Write out the listing exactly as it is given.

--- Given records ---
------------------------------------------------------------

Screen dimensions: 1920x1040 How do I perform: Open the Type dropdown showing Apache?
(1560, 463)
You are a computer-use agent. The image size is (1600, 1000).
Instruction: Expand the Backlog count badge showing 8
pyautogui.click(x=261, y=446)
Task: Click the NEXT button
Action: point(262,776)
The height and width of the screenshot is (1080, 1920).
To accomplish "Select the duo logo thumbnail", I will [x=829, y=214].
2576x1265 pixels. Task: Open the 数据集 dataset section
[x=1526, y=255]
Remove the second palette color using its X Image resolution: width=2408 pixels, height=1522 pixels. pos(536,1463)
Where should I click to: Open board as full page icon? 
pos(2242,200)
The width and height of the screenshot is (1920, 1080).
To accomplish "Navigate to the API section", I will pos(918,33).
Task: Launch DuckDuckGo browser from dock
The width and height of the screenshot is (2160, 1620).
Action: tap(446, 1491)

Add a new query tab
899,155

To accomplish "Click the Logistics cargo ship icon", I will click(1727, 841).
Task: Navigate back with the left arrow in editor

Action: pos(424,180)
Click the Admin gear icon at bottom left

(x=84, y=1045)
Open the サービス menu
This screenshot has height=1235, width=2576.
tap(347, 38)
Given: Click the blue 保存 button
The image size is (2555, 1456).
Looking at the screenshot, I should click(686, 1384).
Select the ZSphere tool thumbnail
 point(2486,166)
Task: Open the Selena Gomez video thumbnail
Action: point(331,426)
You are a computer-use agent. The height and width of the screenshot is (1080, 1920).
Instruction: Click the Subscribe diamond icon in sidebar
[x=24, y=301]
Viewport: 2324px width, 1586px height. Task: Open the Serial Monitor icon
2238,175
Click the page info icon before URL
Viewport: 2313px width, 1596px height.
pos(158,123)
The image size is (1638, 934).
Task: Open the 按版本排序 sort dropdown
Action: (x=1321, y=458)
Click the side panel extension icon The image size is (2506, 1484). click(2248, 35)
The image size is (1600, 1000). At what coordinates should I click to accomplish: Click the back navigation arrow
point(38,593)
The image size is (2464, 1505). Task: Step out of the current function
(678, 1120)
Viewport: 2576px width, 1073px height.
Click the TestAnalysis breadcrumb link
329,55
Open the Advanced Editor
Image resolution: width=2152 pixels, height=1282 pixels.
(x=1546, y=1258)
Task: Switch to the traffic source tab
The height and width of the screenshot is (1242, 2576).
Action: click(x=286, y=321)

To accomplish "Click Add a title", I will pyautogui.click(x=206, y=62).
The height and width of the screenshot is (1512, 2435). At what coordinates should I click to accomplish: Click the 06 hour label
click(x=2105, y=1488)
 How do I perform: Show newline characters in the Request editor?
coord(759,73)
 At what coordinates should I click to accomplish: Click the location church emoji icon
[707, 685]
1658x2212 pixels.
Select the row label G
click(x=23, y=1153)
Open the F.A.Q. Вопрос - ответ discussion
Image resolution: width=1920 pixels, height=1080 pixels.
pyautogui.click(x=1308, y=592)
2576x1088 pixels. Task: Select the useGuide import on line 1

------------------------------------------------------------

--- Answer for the task ---
Screen dimensions: 1920x1040 How do I perform: Open the Type dropdown showing Apache?
(1560, 463)
You are a computer-use agent. The image size is (1600, 1000).
Instruction: Expand the Backlog count badge showing 8
pyautogui.click(x=261, y=446)
Task: Click the NEXT button
Action: point(262,776)
The height and width of the screenshot is (1080, 1920).
To accomplish "Select the duo logo thumbnail", I will [x=829, y=214].
2576x1265 pixels. Task: Open the 数据集 dataset section
[x=1526, y=255]
Remove the second palette color using its X Image resolution: width=2408 pixels, height=1522 pixels. pos(536,1463)
Where should I click to: Open board as full page icon? 
pos(2242,200)
The width and height of the screenshot is (1920, 1080).
To accomplish "Navigate to the API section", I will pos(918,33).
Task: Launch DuckDuckGo browser from dock
The width and height of the screenshot is (2160, 1620).
Action: tap(446, 1491)

Add a new query tab
899,155

To accomplish "Click the Logistics cargo ship icon", I will click(1727, 841).
Task: Navigate back with the left arrow in editor

Action: pos(424,180)
Click the Admin gear icon at bottom left

(x=84, y=1045)
Open the サービス menu
This screenshot has height=1235, width=2576.
tap(347, 38)
Given: Click the blue 保存 button
The image size is (2555, 1456).
Looking at the screenshot, I should click(686, 1384).
Select the ZSphere tool thumbnail
 point(2486,166)
Task: Open the Selena Gomez video thumbnail
Action: point(331,426)
You are a computer-use agent. The height and width of the screenshot is (1080, 1920).
Instruction: Click the Subscribe diamond icon in sidebar
[x=24, y=301]
Viewport: 2324px width, 1586px height. Task: Open the Serial Monitor icon
2238,175
Click the page info icon before URL
Viewport: 2313px width, 1596px height.
pos(158,123)
The image size is (1638, 934).
Task: Open the 按版本排序 sort dropdown
Action: (x=1321, y=458)
Click the side panel extension icon The image size is (2506, 1484). click(2248, 35)
The image size is (1600, 1000). At what coordinates should I click to accomplish: Click the back navigation arrow
point(38,593)
The image size is (2464, 1505). Task: Step out of the current function
(678, 1120)
Viewport: 2576px width, 1073px height.
Click the TestAnalysis breadcrumb link
329,55
Open the Advanced Editor
Image resolution: width=2152 pixels, height=1282 pixels.
(x=1546, y=1258)
Task: Switch to the traffic source tab
The height and width of the screenshot is (1242, 2576).
Action: click(x=286, y=321)

To accomplish "Click Add a title", I will pyautogui.click(x=206, y=62).
The height and width of the screenshot is (1512, 2435). At what coordinates should I click to accomplish: Click the 06 hour label
click(x=2105, y=1488)
 How do I perform: Show newline characters in the Request editor?
coord(759,73)
 At what coordinates should I click to accomplish: Click the location church emoji icon
[707, 685]
1658x2212 pixels.
Select the row label G
click(x=23, y=1153)
Open the F.A.Q. Вопрос - ответ discussion
Image resolution: width=1920 pixels, height=1080 pixels.
pyautogui.click(x=1308, y=592)
2576x1088 pixels. Task: Select the useGuide import on line 1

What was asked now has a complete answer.